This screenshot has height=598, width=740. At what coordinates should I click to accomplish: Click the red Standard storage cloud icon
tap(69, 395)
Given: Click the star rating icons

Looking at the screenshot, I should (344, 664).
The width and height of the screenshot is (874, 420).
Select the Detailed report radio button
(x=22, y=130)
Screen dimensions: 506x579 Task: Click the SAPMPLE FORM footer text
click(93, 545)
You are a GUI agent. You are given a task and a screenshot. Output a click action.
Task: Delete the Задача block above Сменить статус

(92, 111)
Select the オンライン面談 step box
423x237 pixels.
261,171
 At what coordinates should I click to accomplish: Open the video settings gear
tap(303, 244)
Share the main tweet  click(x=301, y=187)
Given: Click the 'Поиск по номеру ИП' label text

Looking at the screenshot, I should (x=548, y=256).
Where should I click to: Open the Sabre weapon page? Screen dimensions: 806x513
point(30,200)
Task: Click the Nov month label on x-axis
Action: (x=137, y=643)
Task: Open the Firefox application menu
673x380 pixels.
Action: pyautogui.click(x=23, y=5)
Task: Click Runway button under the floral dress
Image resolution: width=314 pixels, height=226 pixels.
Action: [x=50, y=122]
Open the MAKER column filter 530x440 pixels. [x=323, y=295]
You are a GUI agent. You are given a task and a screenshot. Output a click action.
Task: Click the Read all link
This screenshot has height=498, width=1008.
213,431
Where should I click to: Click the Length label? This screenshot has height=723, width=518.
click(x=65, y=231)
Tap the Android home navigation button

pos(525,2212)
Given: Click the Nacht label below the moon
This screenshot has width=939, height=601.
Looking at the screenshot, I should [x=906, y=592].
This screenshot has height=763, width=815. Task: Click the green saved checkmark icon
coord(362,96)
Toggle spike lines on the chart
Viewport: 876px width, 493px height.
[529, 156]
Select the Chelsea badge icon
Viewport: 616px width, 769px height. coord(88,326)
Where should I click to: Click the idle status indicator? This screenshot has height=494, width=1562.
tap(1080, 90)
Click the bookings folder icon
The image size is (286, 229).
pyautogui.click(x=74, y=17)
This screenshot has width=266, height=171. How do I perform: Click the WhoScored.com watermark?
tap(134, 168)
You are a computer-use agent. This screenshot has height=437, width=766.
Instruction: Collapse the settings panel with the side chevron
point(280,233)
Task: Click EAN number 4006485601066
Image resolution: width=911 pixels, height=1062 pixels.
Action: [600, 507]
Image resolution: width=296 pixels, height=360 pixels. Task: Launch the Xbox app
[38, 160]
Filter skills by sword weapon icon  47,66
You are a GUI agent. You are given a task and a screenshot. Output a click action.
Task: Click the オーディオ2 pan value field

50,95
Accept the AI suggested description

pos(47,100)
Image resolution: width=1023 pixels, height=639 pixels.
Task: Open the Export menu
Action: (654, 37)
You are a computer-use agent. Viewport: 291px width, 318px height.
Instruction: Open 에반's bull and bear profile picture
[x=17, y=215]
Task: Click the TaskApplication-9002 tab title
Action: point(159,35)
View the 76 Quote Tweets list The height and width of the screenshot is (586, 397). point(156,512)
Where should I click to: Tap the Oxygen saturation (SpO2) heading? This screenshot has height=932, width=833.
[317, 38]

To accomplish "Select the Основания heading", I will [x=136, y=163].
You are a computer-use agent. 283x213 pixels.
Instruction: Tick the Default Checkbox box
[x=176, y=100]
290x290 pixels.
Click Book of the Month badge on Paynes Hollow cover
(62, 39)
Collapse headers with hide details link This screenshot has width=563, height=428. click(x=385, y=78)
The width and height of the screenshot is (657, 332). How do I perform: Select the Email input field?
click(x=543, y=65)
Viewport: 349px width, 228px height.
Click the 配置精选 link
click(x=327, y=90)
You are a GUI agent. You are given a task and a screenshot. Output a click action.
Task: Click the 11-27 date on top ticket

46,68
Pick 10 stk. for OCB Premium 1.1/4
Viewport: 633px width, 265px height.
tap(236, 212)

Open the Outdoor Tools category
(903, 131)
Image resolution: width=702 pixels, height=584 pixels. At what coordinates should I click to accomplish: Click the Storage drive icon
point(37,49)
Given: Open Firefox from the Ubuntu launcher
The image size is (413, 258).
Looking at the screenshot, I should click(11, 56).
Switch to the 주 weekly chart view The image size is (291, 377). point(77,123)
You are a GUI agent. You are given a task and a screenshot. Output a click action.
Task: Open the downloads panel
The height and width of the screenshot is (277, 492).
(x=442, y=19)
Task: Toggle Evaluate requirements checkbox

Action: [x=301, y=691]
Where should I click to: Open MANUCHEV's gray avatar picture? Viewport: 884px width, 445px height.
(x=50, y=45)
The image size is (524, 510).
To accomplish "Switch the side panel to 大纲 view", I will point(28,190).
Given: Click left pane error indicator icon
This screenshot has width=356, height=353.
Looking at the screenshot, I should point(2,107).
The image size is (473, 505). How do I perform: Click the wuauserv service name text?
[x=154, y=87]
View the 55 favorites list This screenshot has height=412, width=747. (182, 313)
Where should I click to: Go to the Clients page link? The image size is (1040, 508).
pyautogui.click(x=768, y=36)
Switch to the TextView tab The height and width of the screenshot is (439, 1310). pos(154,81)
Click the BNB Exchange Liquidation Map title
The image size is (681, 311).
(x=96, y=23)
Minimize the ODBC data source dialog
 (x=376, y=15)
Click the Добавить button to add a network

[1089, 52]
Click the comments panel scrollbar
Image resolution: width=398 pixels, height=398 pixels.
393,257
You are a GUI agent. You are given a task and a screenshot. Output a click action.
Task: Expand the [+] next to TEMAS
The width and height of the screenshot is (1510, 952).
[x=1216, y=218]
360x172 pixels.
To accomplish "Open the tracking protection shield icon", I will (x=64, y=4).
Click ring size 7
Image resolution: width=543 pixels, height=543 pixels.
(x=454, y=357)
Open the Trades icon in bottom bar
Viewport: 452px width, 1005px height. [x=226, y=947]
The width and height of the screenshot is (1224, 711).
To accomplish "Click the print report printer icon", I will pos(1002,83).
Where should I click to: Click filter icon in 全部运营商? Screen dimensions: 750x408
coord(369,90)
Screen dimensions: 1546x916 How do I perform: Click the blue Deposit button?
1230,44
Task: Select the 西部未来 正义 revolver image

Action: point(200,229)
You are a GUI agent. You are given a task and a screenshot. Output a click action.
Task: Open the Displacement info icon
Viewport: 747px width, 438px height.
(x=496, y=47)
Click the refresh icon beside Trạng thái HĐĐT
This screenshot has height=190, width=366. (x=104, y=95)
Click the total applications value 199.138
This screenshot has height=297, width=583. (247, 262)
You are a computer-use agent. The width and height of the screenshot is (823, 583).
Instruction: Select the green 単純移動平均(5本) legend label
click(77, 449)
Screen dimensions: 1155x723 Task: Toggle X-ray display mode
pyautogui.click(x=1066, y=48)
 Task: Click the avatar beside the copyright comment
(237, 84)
------------------------------------------------
• [Exercise requirements] Using the listing, copy every line where the word "Switch" shows up.

• [Problem solution]
Switch to the 주 weekly chart view The image size is (291, 377). point(77,123)
To accomplish "Switch the side panel to 大纲 view", I will point(28,190).
Switch to the TextView tab The height and width of the screenshot is (439, 1310). pos(154,81)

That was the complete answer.